An Obituary for the Letter E
The letter E, an influential vowel and one of the most frequently used letters in the English language, died yesterday. It was 2,800 years old. The cause was obsolescence in the face of emerging technology, said the letter’s next of kin, the letter F.
Long considered one of the most influential letters in the Roman alphabet, at the turn of the century E had originally been heralded as the signal letter in the digital world. But in recent years, the letter had suffered a series of debilitating setbacks that closely correlated with the rise of online applications. It died May 20, 2013. But in 2004, Stewart Butterfield and Caterina Fake founded Flickr, a photograph-sharing application, without the standard penultimate E. “The most compelling reason to remove the E,” explained Ms. Fake, “was that we were unable to acquire the domain Flicker.com … The rest of the team were more in favor of other options, such as ‘FlickerIt’ or ‘FlickerUp’ but somehow, through persuasion or arm-twisting, I prevailed.” It was good news for the company but bad news for the letter. The company was acquired by Yahoo for $35 million. Soon many startups began jettisoning their Es like toxic assets.
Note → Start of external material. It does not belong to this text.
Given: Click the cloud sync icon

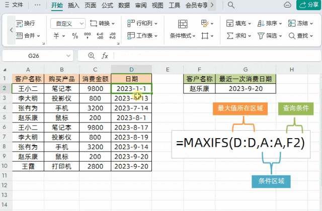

In 2009, Grindr, a geosocial network application for gay men, chose to make do without the letter E. Membership quickly swelled. Myriad other brands followed suit, including Blendr, Gathr, Pixlr, Readr, Timr, Viewr, Pushr. The decline in E-ness was also hastened by the realities of venture capitalists. “You take out the E from your company name, and you increase the valuation by millions,” said Lockhart Steele, the founder of Curbed, a lifestyle publishing empire. “Being E-free,” agrees Esther Dyson, a venture capitalist and an early investor in Flickr, “distinguishes you from the run-of-the-mill vowel-infested world.”